A new analysis of how different development factors affect the health of children in Africa found that child health is worst in countries with high population densities.

The study, published in BMJ Open, is the first continent-wide analysis of overall child health performance in African countries. The authors looked at nine socioeconomic and environmental factors previously linked to public health to determine which ones have the strongest effect on the health of children aged under five, measured by an index that incorporates infectious diseases, stunting and injuries.

They found that across nations, the factors with the strongest effect on child health were per capita wealth (GDP), access to improved water and sanitation, household size (a measure of population density), environmental performance, and air quality.  

According to the authors, their paper

“represents the first empirical demonstration that broad-scale environmental degradation and high household size deteriorate child health in low and middle-income nations.”

African kids left behind

Despite global progress in reducing childhood morbidity and mortality, Africa has lagged behind, with kids in sub-Saharan countries still 15 times more likely to die before their fifth birthday than those in high-income countries.

‘Ending preventable deaths of newborns and children under 5’ is one of the UN’s 17 Sustainable Development Goals – enabling more African countries to achieve this target requires identifying which policy interventions would have the greatest positive effect on the health and well-being of children.

Based on its findings, the study points out that young children in rapidly growing African nations may suffer the worst consequences of global environmental degradation and biodiversity loss.  


The authors suggest that continued investment in clean water and sanitation services, as well as measures to improve air quality and restrict further environmental degradation, are key to reducing child suffering.
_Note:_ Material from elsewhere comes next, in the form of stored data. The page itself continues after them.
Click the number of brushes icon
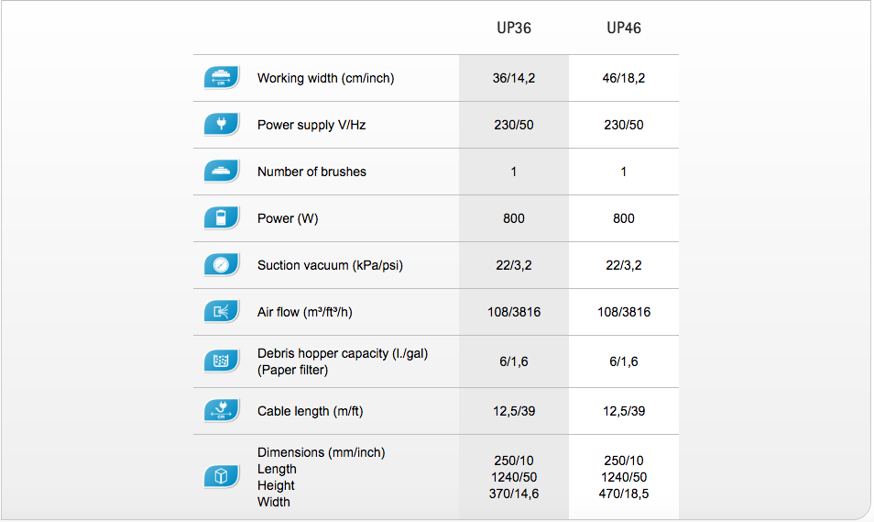The image size is (874, 522). pyautogui.click(x=222, y=172)
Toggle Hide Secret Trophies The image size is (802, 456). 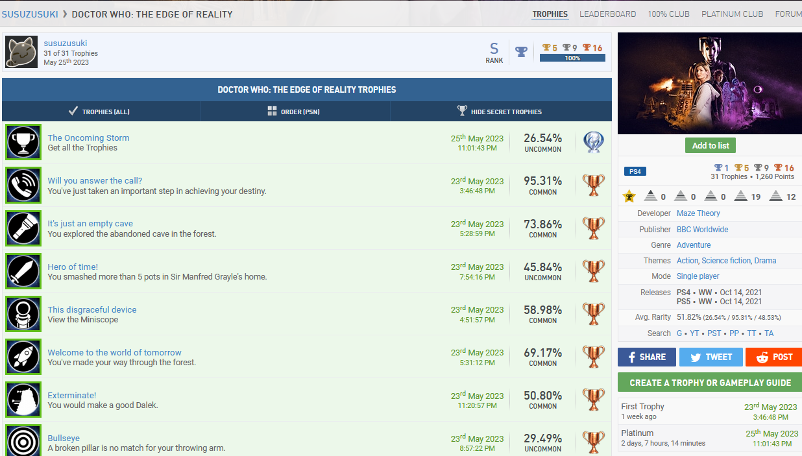500,112
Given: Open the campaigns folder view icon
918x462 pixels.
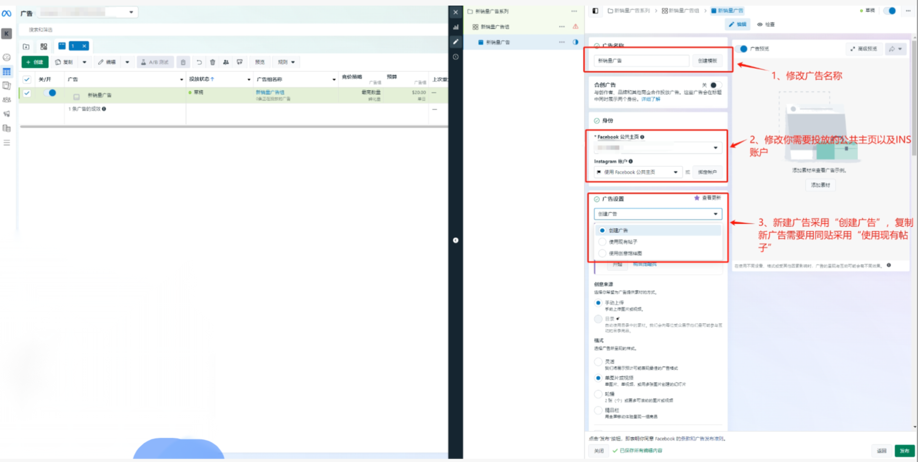Looking at the screenshot, I should click(x=26, y=47).
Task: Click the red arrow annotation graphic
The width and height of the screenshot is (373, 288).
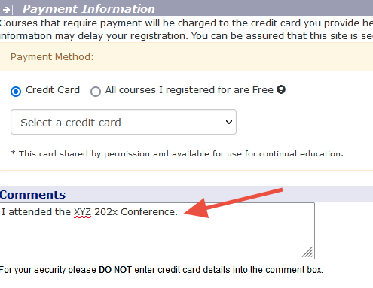Action: (234, 203)
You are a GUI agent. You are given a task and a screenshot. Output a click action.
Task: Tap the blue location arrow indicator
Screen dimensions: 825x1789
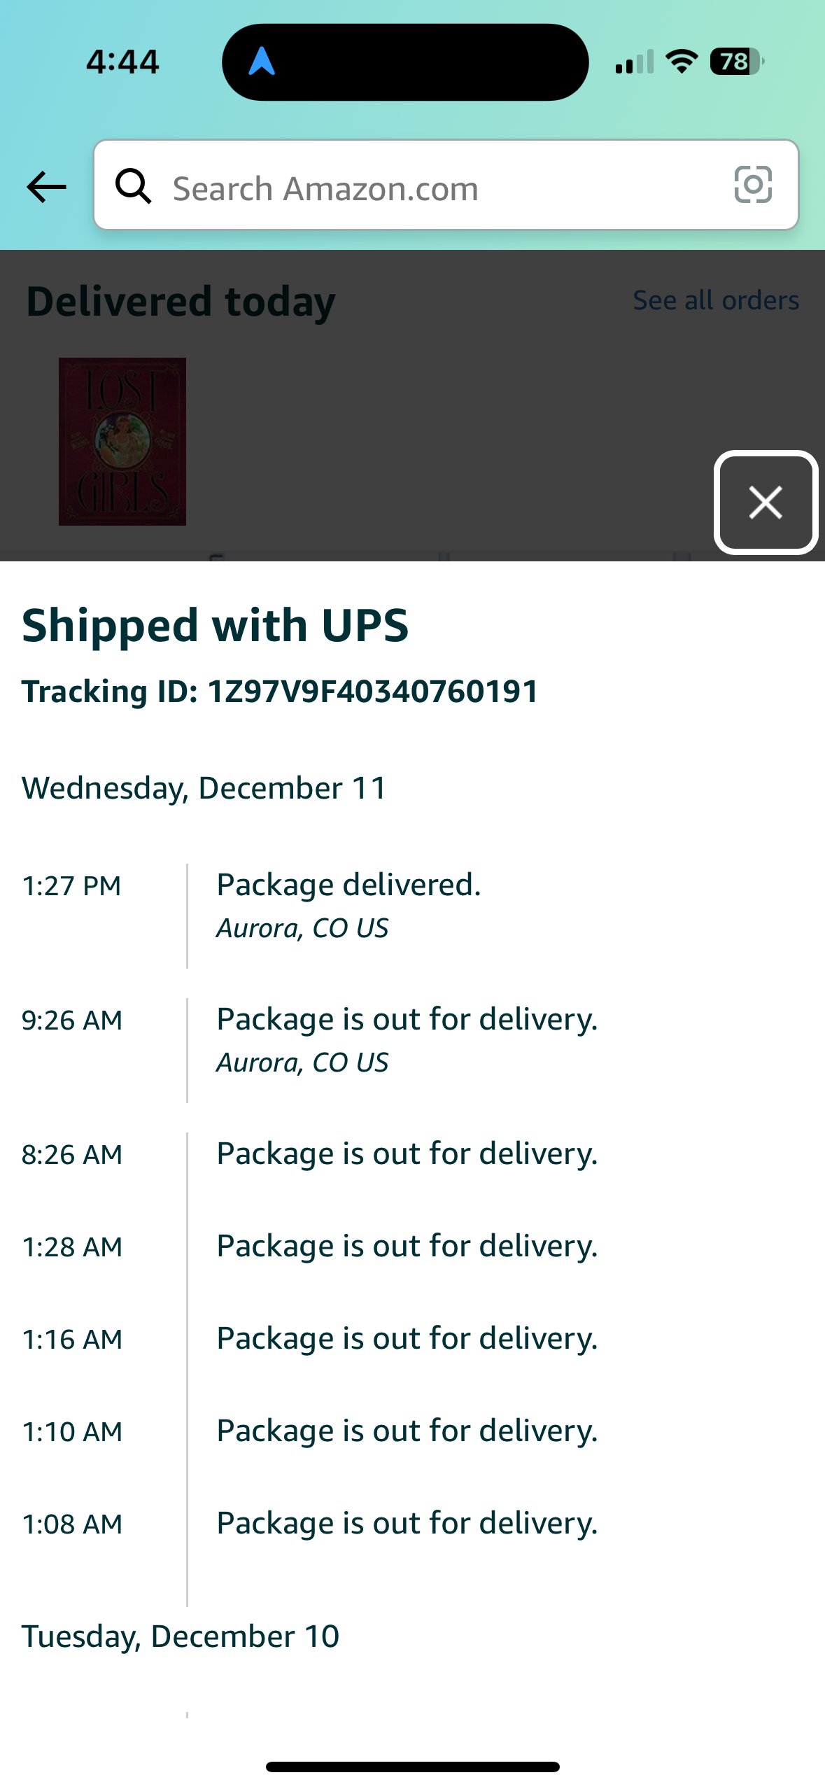pyautogui.click(x=262, y=62)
Refreshingly, they do not shy away from the population issue and call for “culturally appropriate, ethical and supportive family planning” to limit the impact of increasingly dense living conditions.

The study only briefly alludes to the link between maternal education level and family size, but with 40% of girls married before age 18 and one in four girls out of school, sub-Saharan Africa has huge potential to reduce fertility rates by investing in gender equality.